Do this:
Swap "swatch" for "tile" in the stretch from the line containing "Given: Pick the" through the line containing "coord(131,227)". Give back only those lines, with everything else unchanged.

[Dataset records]
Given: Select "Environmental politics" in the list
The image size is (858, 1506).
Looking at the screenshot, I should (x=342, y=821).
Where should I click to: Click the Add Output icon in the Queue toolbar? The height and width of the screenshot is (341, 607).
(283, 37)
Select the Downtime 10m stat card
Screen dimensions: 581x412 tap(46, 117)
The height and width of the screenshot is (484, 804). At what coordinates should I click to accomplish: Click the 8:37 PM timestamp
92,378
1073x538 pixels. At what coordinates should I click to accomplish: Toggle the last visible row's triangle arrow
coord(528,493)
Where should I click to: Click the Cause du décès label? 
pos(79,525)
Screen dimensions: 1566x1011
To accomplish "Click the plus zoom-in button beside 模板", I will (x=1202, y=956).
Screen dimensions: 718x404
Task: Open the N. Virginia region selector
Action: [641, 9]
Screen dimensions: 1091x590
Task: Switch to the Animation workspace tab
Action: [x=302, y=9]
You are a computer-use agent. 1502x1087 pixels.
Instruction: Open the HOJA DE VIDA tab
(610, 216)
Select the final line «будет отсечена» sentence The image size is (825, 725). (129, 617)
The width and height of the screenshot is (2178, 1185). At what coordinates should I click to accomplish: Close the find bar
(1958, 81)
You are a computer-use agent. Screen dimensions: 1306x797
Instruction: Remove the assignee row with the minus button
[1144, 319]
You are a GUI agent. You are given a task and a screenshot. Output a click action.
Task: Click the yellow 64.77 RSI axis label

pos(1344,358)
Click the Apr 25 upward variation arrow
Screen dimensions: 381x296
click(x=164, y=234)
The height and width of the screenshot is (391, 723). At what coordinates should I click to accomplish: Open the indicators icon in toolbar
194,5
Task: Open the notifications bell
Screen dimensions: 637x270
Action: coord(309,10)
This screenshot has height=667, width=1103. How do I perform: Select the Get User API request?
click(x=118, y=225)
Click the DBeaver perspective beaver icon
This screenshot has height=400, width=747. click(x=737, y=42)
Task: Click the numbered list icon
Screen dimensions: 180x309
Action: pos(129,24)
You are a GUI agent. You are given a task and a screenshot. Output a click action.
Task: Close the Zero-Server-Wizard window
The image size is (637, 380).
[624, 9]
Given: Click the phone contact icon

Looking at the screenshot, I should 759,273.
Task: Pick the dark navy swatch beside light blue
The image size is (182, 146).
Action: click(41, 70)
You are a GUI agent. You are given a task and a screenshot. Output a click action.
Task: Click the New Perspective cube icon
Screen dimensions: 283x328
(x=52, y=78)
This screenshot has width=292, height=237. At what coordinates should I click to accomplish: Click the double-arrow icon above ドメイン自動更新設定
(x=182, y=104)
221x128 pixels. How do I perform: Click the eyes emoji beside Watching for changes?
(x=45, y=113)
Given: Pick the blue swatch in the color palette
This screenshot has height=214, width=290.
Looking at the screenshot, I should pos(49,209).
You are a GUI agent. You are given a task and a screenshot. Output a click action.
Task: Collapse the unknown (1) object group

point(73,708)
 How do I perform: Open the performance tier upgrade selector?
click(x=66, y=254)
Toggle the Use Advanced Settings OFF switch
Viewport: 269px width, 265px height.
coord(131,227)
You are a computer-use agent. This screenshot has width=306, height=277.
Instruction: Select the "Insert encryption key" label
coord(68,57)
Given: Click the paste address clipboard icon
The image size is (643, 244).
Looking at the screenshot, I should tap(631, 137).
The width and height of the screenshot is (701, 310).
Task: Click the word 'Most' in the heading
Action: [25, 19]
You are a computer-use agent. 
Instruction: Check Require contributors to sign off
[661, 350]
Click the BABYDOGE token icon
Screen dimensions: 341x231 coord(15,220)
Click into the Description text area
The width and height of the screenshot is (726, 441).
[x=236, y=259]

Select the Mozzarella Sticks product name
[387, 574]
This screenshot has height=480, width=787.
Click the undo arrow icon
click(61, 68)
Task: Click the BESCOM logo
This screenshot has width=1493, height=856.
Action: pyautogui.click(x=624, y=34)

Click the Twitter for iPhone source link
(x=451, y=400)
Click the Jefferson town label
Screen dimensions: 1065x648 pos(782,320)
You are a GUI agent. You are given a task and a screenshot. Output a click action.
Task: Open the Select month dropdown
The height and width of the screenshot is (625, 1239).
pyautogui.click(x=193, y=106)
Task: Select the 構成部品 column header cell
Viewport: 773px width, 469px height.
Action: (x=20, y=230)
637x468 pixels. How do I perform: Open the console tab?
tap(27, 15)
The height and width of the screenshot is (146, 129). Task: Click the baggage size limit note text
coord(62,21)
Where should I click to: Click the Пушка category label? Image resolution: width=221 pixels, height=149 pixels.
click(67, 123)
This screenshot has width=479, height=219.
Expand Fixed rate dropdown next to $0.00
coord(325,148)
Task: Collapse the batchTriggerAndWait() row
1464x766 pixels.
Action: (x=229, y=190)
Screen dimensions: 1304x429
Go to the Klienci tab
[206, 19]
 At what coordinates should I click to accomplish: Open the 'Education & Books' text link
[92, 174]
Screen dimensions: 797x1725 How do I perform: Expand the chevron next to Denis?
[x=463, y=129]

Final result:
Given: Pick the blue tile in the color palette
This screenshot has height=214, width=290.
Looking at the screenshot, I should pos(49,209).
You are a GUI agent. You are given a task and a screenshot. Output a click action.
Task: Collapse the unknown (1) object group

point(73,708)
 How do I perform: Open the performance tier upgrade selector?
click(x=66, y=254)
Toggle the Use Advanced Settings OFF switch
Viewport: 269px width, 265px height.
coord(131,227)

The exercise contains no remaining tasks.